Souvent aveuglés par leur hypocrite culpabilité post coloniale et persuadés que la société doit s’adapter à l’individu ou bien s’appuyant, pour certains, sur une conception éducative et égalitariste qui ne voit dans la sanction et la contrainte qu’une forme de domination à dénoncer, ces intellectuels paraissent incapables d’imaginer et de proposer de nouvelles explications concernant ce que l’on nomme pudiquement le problème des banlieues. Pourtant, indépendamment des inégalités sociales, se pose, me semble-t-il, la question du rôle de l’éducation, entendue au sens large (parents, école, groupe de pairs, monde du travail, exemple donné par les élites et valeurs promues par les médias, etc.), ainsi que du contrôle social, dans ses aspects positifs (encouragements) autant que négatifs (sanctions), mais nécessaires, pour rendre compte du comportement d’une partie de la jeunesse. Partir de l’idée de l’oppression et de la domination m’a, en effet, toujours paru une erreur de raisonnement avec la société française – sans pour autant l’idéaliser loin s’en faut – que beaucoup d’experts se refusent à examiner sous tous les angles. Je préfère de loin me demander ce que celle-ci facilite ou non, ce qu’elle permet ou ne permet pas de faire, ce qu’elle encourage et les limites qu’elle pose vraiment aux individus en termes de comportement et de vie matérielle. Commencer par regarder le monde en détail avant de lui appliquer un schéma ou des enquêtes biaisées dont on devine les résultats d’avance, telle est la voie à suivre, me semble-t-il.

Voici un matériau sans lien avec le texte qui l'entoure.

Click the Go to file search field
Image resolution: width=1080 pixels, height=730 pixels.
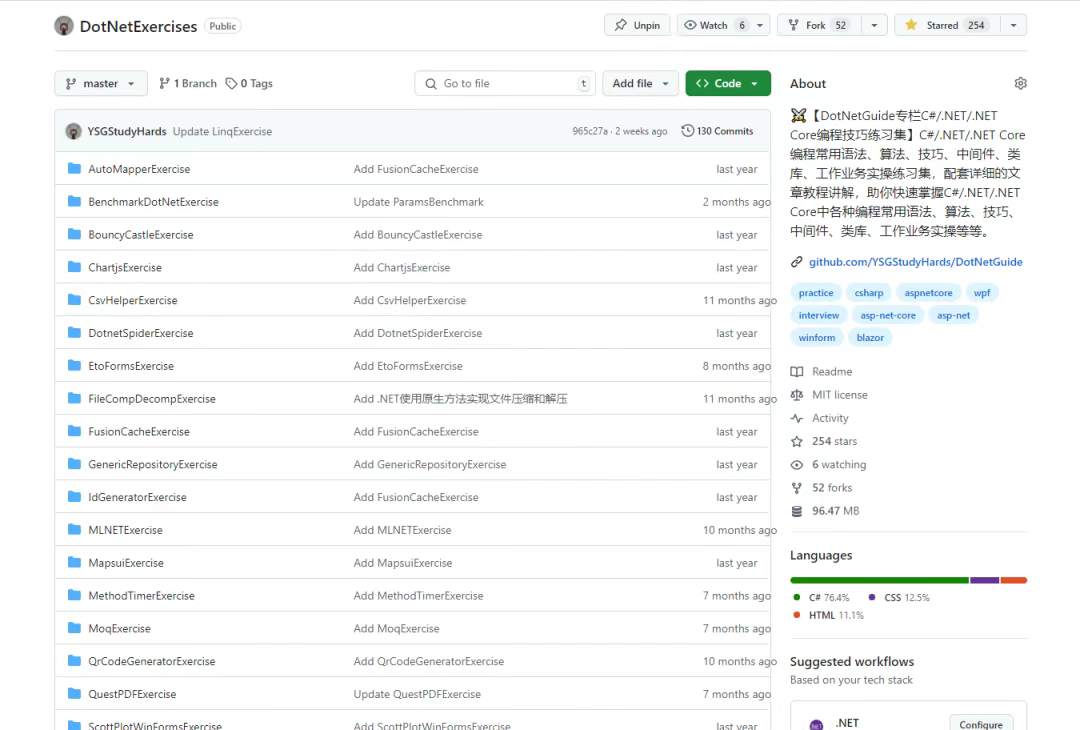click(x=505, y=84)
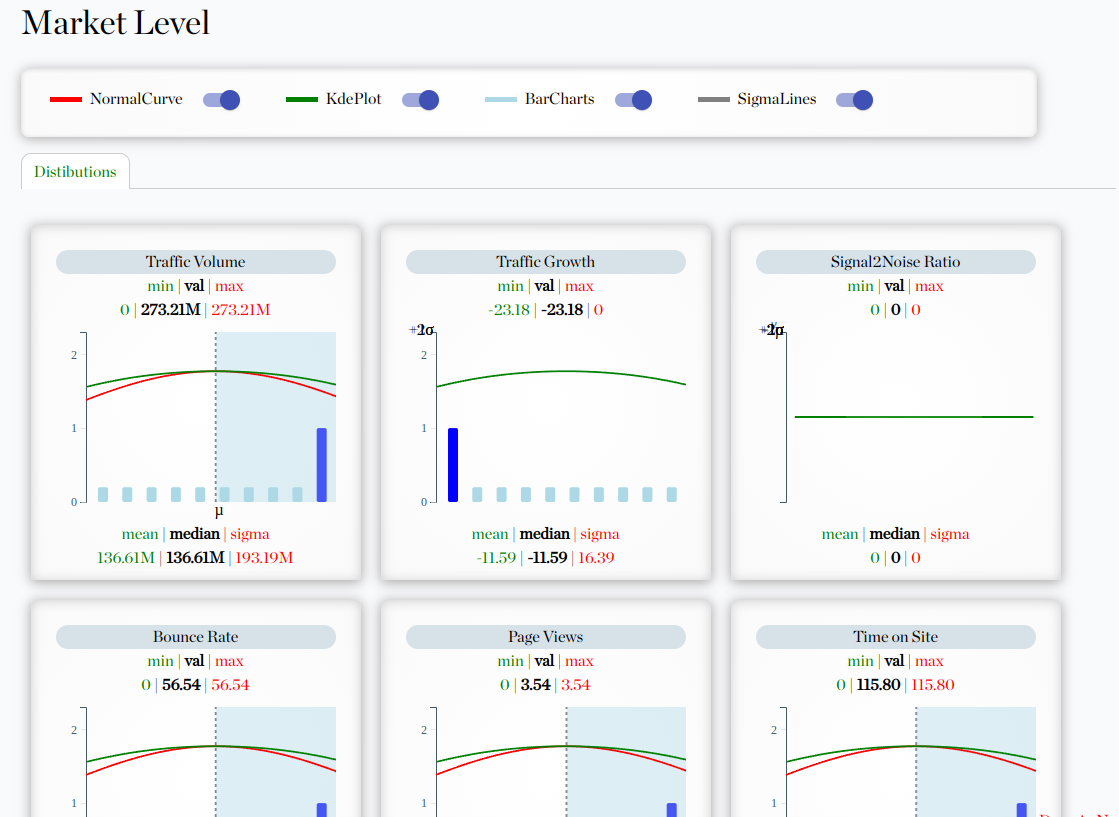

Conflits idéologiques, conflits de classes et/ou intra classes, conflits de générations, conflits ethnico-religieux, mais aussi alliances de circonstances et solidarités nouvelles, forces centrifuges et forces centripètes… Le 21ème siècle en France sera bouillonnant, passionnant, peut-être terrible (espérons que non), surprenant… ou ne sera pas!